We wrote about Blackman’s use of frivolous copyright takedown demands, complaints to hosting providers, and efforts to have the San Francisco City Attorney’s Office try to silence Poulson, who had reported on Blackman’s domestic violence arrest on his Substack blog. When all that failed, Blackman filed a $25 million lawsuit — a clear SLAPP, or strategic lawsuit against public participation.

Here’s how that’s going for him: Poulson’s story is still online and a great legal team has stepped up to defend his interests. But the reporting Blackman wants silenced is no longer just on Substack – now it’s in the San Francisco Chronicle and Daily Mail. Oops.

Crunch time to Trump-proof the press

Throughout this year’s presidential election campaign, we’ve warned Democrats that if they’re really as worried as they claim to be about authoritarianism in a second Trump term, they need to pass some bills to mitigate that risk. Or at least stop handing authoritarians legislative gifts.

They didn’t listen. Now they’ve got two months left to do some damage control. We wrote an op-ed for the Daily Beast about what can still be done. Read it here, and watch our executive director Trevor Timm talk on the Thom Hartmann Program about what Trump 2.0 means for press freedom.

What we’re reading

The WIRED guide to protecting yourself from government surveillance (Wired). Anti-surveillance technology “is the last recourse of a lot of people in vulnerable positions,” said Freedom of the Press Foundation (FPF) Director of Digital Security Harlo Holmes, calling for increased efforts to “make sure that people have the best tools in their hands and their pockets to maintain their privacy.”

Matt Gaetz investigation report could be made public—here's how (Newsweek). It’s absurd that there’s even a chance that a taxpayer-funded report that might implicate the attorney general nominee for trafficking teenagers might not be made public.

DOT asks judge to dismiss Streetsblog’s lawsuit over agency’s public info stall (Streetsblog NYC). New York’s Department of Transportation “consistently violates the state's Freedom of Information Law by delaying for six months nearly all of the requests for public information from journalists — and must be ordered to end the practice.”

Many ‘undercover’ officers in lawsuit over LAPD photos are just regular cops, city says (Los Angeles Times).
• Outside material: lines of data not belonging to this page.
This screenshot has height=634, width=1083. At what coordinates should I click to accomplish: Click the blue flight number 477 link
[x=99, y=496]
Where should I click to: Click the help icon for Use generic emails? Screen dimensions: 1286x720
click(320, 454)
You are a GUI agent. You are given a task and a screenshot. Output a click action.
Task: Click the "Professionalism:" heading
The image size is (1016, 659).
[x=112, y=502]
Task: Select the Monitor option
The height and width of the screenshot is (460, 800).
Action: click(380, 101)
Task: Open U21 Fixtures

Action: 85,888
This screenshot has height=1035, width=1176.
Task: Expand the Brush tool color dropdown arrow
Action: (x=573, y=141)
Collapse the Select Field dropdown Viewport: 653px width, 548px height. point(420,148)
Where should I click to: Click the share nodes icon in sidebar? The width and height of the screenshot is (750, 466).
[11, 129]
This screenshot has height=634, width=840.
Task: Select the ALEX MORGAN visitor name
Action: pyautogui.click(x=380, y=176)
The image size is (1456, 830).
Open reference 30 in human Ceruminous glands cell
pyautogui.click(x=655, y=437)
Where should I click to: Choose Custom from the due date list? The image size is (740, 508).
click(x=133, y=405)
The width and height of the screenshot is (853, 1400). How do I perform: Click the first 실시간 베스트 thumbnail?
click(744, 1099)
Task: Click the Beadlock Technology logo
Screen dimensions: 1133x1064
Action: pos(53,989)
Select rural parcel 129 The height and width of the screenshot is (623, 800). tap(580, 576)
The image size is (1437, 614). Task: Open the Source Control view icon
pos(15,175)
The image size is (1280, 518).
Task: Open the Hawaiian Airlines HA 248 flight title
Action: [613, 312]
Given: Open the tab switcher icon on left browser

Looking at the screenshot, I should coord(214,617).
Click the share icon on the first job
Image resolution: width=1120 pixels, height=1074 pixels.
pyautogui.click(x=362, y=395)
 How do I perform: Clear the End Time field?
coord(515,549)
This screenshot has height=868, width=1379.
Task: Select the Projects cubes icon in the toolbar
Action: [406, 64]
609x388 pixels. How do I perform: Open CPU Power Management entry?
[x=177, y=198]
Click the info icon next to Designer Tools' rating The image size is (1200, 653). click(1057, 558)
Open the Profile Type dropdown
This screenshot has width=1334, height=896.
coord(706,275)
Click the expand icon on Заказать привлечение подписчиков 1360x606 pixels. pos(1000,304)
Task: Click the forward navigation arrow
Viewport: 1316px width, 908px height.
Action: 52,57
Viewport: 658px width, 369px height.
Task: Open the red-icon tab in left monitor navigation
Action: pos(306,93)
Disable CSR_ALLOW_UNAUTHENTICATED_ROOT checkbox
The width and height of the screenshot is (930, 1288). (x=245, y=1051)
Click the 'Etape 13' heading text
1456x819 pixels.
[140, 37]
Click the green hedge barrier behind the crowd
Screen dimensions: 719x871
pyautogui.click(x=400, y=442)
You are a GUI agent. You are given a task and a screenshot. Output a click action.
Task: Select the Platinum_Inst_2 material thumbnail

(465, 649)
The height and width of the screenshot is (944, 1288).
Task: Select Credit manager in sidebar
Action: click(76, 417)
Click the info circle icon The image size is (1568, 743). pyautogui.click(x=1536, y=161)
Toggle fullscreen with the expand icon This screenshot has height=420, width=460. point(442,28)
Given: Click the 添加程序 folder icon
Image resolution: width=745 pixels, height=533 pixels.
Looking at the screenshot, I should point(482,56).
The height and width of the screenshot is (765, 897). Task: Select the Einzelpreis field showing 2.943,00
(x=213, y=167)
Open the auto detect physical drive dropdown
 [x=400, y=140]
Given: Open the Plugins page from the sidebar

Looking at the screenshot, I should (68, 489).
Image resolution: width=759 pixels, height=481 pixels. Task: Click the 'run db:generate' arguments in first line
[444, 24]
Unreal. Los Angeles wasted its time and the people’s money litigating and settling SLAPP suits claiming a journalist endangered undercover officers by identifying them. Now the same city has the nerve to tell a judge those same cops aren't really undercover and then ask to unmask them.

Freedom of Press Foundation supporting Indian Time reporter arrested while covering protest (Indian Time). Indian Time covers the letter we led urging prosecutors in northern New York to drop charges against journalist Isaac White, who was arrested for disobeying illegal dispersal orders while covering a land claim protest. We’re happy to report that the charges against White have been dropped.